Hasta el final de su vida, alimentó una petición urgente al Señor, para que Dios enviase a la Iglesia muchas vocaciones sacerdotales. Personalmente, preparó y encaminó a los seminarios a un gran número de jóvenes con inquietudes vocacionales hacia el sacerdocio. E impulsaba a los fieles laicos a rezar con insistencia al Dueño de la mies, para que mande muchos obreros a su campo (cfr. Mt 9,37-38). Para San Josemaría, el pulso de la vitalidad sobrenatural de una Diócesis viene medido por el número de vocaciones sacerdotales, de las que los primeros responsables son los mismos sacerdotes.

¡Cómo le entristecía encontrarse con alguno que se había despreocupado de esta labor! Porque ese descuido constituye una señal clara de que el mismo sacerdote no está contento con su llamada. Viene a mi memoria su respuesta inmediata a una pregunta sobre las causas de la escasez de vocaciones para los seminarios: «Quizá la primera razón sea que muchas veces los sacerdotes no valoramos bien el tesoro que tenemos en las manos y, por eso, no encendemos en el deseo de poseer este tesoro a la gente joven. Los seminarios estarían llenos, si nosotros amáramos más nuestro sacerdocio» 27.

Su preocupación por la santidad del clero procedía de mucho tiempo atrás. Tenía muy claro que el primer apostolado de los sacerdotes han de ser los mismos sacerdotes: no dejarles solos en sus penas, compartir sus alegrías, animarles en la dificultad, fortalecerlos en los momentos de duda... Conservó grabadas a fuego en su alma aquellas palabras de la Escritura Santa: frater, qui adiuvatur a fratre, quasi civitas firma (Prv 18,19), el hermano ayudado por sus hermanos es fuerte como ciudad amurallada.

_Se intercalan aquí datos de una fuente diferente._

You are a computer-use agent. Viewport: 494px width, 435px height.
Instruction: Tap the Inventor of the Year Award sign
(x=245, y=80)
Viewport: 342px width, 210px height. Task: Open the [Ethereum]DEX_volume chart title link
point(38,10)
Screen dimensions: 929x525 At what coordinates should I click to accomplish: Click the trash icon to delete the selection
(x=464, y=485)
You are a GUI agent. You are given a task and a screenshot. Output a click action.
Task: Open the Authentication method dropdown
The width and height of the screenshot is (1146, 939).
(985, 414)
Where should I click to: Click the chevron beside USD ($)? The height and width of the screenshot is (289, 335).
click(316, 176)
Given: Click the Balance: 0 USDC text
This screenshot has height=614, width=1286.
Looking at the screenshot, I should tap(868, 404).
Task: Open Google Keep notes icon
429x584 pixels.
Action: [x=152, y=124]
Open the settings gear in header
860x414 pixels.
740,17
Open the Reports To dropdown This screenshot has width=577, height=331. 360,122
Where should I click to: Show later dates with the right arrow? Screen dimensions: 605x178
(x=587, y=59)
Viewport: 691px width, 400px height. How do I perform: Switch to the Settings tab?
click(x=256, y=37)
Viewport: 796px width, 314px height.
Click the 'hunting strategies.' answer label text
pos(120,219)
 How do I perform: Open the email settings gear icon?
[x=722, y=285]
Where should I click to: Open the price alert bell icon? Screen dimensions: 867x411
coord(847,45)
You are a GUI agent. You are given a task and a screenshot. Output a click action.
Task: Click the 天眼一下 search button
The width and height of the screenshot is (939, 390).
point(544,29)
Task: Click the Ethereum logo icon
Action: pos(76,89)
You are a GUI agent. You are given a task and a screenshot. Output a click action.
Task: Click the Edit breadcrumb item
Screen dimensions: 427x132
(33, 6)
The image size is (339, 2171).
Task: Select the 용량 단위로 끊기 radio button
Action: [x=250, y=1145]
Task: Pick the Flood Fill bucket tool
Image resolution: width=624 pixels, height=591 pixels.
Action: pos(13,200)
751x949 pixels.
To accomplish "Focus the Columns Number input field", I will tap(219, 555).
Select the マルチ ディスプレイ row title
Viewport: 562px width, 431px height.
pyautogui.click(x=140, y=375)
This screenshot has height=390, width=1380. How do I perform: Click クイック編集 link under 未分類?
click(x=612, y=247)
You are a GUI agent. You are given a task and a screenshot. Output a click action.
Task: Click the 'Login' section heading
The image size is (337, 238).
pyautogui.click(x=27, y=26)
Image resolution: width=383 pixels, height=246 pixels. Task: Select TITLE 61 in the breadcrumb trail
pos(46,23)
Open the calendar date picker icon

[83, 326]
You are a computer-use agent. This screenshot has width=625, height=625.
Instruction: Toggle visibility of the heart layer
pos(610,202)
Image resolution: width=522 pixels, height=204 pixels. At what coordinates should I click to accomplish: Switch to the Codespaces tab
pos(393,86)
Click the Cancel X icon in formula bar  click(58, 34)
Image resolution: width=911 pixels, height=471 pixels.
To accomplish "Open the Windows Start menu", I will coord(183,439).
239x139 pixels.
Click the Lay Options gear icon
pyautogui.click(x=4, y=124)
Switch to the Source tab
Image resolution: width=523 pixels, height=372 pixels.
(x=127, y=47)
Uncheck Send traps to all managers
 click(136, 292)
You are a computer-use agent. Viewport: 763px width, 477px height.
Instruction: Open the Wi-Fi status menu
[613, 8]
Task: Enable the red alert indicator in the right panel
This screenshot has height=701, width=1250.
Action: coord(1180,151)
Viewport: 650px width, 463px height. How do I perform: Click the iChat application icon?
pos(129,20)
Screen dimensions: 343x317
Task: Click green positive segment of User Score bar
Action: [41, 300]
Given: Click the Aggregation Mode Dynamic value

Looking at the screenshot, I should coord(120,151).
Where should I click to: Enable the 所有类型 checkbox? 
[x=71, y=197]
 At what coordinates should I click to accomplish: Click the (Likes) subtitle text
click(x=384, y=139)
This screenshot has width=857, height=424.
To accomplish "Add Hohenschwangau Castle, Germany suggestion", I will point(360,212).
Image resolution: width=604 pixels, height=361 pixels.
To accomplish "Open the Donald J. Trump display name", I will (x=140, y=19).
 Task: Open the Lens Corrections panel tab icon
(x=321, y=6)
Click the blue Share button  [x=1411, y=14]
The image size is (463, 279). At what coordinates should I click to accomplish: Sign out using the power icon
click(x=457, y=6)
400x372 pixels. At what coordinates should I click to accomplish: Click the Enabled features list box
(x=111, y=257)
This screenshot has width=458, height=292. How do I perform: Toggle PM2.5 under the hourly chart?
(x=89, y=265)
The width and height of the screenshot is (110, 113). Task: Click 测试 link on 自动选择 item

Tan intensamente crecía su afán de ayudar a sus hermanos en el sacerdocio, que en 1950, cuando el Opus Dei había recibido ya la aprobación definitiva de la Santa Sede, pensó dedicarse de lleno a los sacerdotes diocesanos. Cuando ya había ofrecido al Señor el sacrificio de Abrahán –pues estaba decidido a dejar la Obra, si hubiera sido necesario–, el Cielo le mostró que no era preciso ese sacrificio. En el espíritu del Opus Dei, que enseña a los cristianos a santificarse en medio del mundo, cada uno en la propia ocupación o tarea, también había el mismo lugar de encuentro con Dios para los sacerdotes diocesanos; bastaba que, en plena comunión con su propio Ordinario y con el presbiterio de la Diócesis, buscasen la santidad en el ejercicio de los deberes ministeriales, tratando con especial veneración al Obispo diocesano, unidos entrañablemente a sus hermanos en el sacerdocio. Las puertas de la Sociedad Sacerdotal de la Santa Cruz, a la que pertenecían ya los clérigos incardinados en el Opus Dei, se ensanchaban para dar acogida a los sacerdotes diocesanos que recibiesen esta específica llamada divina.

Hoy, en estas tierras de La Rioja, donde la labor del Opus Dei se encuentra perfectamente integrada en la Diócesis desde hace muchos años, elevo mi corazón agradecido a la Trinidad Beatísima por los copiosos frutos que también la Sociedad Sacerdotal de la Santa Cruz ha producido y sigue produciendo, en servicio de la Iglesia universal y de las Iglesias particulares. Todo es fruto de la gracia que Dios nos otorga por medio de su Santísima Madre; gracia a la que San Josemaría correspondió plenamente hace ochenta y cinco años, cuando– precisamente en Logroño– recibió la llamada al sacerdocio.


Discurso en el acto académico celebrado el 20 de enero de 2003 en honor del fundador del Opus Dei en el Seminario diocesano de Logroño, del que fue alumno San Josemaría.